Semantic floorplan segmentation using self-constructing graph networks
Julius Knechtel, Peter Rottmann, Jan‐Henrik Haunert, Youness Dehbi
Abstract
This article presents an approach for the automatic semantic segmentation of floorplan images, predicting room boundaries (walls, doors, windows) and semantic labels of room types. A multi-task network was designed to represent and learn inherent dependencies by combining a Convolutional Neural Network to generate suitable features with a Graph Convolutional Network (GCN) to capture long-range dependencies. In particular, a Self-Constructing Graph module is applied to automatically induce an input graph for the GCN. Experiments on different datasets demonstrate the superiority and effectiveness of the multi-task network compared to state-of-the-art methods. The accurate results not only allow for subsequent vectorization of the existing floorplans but also for automatic inference of layout graphs including connectivity and adjacency relations.

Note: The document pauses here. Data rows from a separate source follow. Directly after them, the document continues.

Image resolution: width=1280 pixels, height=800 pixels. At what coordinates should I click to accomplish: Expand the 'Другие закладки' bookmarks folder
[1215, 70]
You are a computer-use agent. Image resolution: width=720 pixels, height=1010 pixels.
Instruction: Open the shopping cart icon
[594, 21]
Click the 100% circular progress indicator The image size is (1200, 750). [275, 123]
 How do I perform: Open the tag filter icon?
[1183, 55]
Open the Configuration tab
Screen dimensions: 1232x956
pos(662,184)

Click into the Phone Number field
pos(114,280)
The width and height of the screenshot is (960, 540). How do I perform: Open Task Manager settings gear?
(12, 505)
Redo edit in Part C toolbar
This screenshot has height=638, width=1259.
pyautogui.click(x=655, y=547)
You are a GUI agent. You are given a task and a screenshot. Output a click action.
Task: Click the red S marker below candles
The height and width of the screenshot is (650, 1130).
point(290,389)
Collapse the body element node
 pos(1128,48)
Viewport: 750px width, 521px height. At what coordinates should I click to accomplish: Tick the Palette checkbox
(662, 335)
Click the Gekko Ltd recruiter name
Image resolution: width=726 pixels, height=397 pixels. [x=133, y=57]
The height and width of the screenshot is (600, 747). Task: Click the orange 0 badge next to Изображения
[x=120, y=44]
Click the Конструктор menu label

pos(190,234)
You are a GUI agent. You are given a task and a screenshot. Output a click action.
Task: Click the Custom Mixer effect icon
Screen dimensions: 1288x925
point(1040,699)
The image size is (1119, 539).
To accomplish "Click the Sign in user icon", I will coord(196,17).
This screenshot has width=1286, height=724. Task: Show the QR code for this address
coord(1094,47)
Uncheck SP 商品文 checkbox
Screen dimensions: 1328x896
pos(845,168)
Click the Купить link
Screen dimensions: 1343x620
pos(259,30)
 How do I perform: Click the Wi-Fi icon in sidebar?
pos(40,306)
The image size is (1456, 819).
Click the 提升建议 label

The latter could serve as basis to automatically sample layout graphs for architectural planning and design, predict missing links for unobserved parts for as-built building models and learn important latent topological and architectonic patterns. • Automatic semantic segmentation of floorplan images of buildings. • Designed multi-task network combining CNN and Graph Convolutional Network (GCN) to capture long-range dependencies. • Applied Self-Constructing Graph module to automatically induce a graph structure. • Experimental results on different datasets demonstrate superiority over state-of-the-art methods. • Automatic inference of layout graphs representing connectivity and adjacency relations.